→ AIM OF THE TASK
Every record shown below should be duplicated exactly.

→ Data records
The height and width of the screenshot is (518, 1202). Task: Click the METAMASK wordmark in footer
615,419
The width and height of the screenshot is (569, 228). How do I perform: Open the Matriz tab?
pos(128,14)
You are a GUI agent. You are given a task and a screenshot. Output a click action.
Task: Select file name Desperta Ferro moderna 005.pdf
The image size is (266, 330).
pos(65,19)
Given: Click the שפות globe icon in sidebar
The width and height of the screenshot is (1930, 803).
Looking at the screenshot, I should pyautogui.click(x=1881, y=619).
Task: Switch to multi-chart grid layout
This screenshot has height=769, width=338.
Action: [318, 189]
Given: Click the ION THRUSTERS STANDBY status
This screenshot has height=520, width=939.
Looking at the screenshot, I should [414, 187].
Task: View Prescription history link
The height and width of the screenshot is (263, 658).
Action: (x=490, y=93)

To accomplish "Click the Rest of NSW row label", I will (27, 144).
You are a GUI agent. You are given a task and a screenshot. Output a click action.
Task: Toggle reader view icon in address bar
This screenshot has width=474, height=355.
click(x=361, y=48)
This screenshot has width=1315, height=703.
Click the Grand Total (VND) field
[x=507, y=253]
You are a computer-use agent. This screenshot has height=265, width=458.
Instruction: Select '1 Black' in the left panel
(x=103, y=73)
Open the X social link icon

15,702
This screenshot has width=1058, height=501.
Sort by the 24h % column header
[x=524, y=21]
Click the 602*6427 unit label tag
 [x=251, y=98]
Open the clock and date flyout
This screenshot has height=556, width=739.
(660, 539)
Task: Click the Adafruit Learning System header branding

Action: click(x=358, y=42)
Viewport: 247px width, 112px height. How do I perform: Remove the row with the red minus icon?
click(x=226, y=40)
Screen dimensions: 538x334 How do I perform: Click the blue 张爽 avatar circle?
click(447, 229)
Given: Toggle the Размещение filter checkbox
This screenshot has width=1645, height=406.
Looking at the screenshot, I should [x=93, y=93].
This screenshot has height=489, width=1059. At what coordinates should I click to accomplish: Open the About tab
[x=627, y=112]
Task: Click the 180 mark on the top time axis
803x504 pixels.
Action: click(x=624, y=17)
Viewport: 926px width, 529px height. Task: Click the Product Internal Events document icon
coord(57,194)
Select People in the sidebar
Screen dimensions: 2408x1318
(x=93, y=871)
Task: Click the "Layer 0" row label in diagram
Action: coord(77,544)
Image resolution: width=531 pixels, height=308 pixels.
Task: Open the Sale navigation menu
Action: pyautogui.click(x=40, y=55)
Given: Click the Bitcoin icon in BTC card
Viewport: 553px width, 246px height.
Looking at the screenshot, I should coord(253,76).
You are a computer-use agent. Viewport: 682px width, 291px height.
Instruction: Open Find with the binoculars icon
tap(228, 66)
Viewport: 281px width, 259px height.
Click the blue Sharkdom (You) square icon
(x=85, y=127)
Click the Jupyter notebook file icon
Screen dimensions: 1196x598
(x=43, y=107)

→ RESPONSE TO THIS TASK
The height and width of the screenshot is (518, 1202). Task: Click the METAMASK wordmark in footer
615,419
The width and height of the screenshot is (569, 228). How do I perform: Open the Matriz tab?
pos(128,14)
You are a GUI agent. You are given a task and a screenshot. Output a click action.
Task: Select file name Desperta Ferro moderna 005.pdf
The image size is (266, 330).
pos(65,19)
Given: Click the שפות globe icon in sidebar
The width and height of the screenshot is (1930, 803).
Looking at the screenshot, I should pyautogui.click(x=1881, y=619).
Task: Switch to multi-chart grid layout
This screenshot has height=769, width=338.
Action: [318, 189]
Given: Click the ION THRUSTERS STANDBY status
This screenshot has height=520, width=939.
Looking at the screenshot, I should [414, 187].
Task: View Prescription history link
The height and width of the screenshot is (263, 658).
Action: (x=490, y=93)

To accomplish "Click the Rest of NSW row label", I will (27, 144).
You are a GUI agent. You are given a task and a screenshot. Output a click action.
Task: Toggle reader view icon in address bar
This screenshot has width=474, height=355.
click(x=361, y=48)
This screenshot has width=1315, height=703.
Click the Grand Total (VND) field
[x=507, y=253]
You are a computer-use agent. This screenshot has height=265, width=458.
Instruction: Select '1 Black' in the left panel
(x=103, y=73)
Open the X social link icon

15,702
This screenshot has width=1058, height=501.
Sort by the 24h % column header
[x=524, y=21]
Click the 602*6427 unit label tag
 [x=251, y=98]
Open the clock and date flyout
This screenshot has height=556, width=739.
(660, 539)
Task: Click the Adafruit Learning System header branding

Action: click(x=358, y=42)
Viewport: 247px width, 112px height. How do I perform: Remove the row with the red minus icon?
click(x=226, y=40)
Screen dimensions: 538x334 How do I perform: Click the blue 张爽 avatar circle?
click(447, 229)
Given: Toggle the Размещение filter checkbox
This screenshot has width=1645, height=406.
Looking at the screenshot, I should [x=93, y=93].
This screenshot has height=489, width=1059. At what coordinates should I click to accomplish: Open the About tab
[x=627, y=112]
Task: Click the 180 mark on the top time axis
803x504 pixels.
Action: click(x=624, y=17)
Viewport: 926px width, 529px height. Task: Click the Product Internal Events document icon
coord(57,194)
Select People in the sidebar
Screen dimensions: 2408x1318
(x=93, y=871)
Task: Click the "Layer 0" row label in diagram
Action: coord(77,544)
Image resolution: width=531 pixels, height=308 pixels.
Task: Open the Sale navigation menu
Action: pyautogui.click(x=40, y=55)
Given: Click the Bitcoin icon in BTC card
Viewport: 553px width, 246px height.
Looking at the screenshot, I should coord(253,76).
You are a computer-use agent. Viewport: 682px width, 291px height.
Instruction: Open Find with the binoculars icon
tap(228, 66)
Viewport: 281px width, 259px height.
Click the blue Sharkdom (You) square icon
(x=85, y=127)
Click the Jupyter notebook file icon
Screen dimensions: 1196x598
(x=43, y=107)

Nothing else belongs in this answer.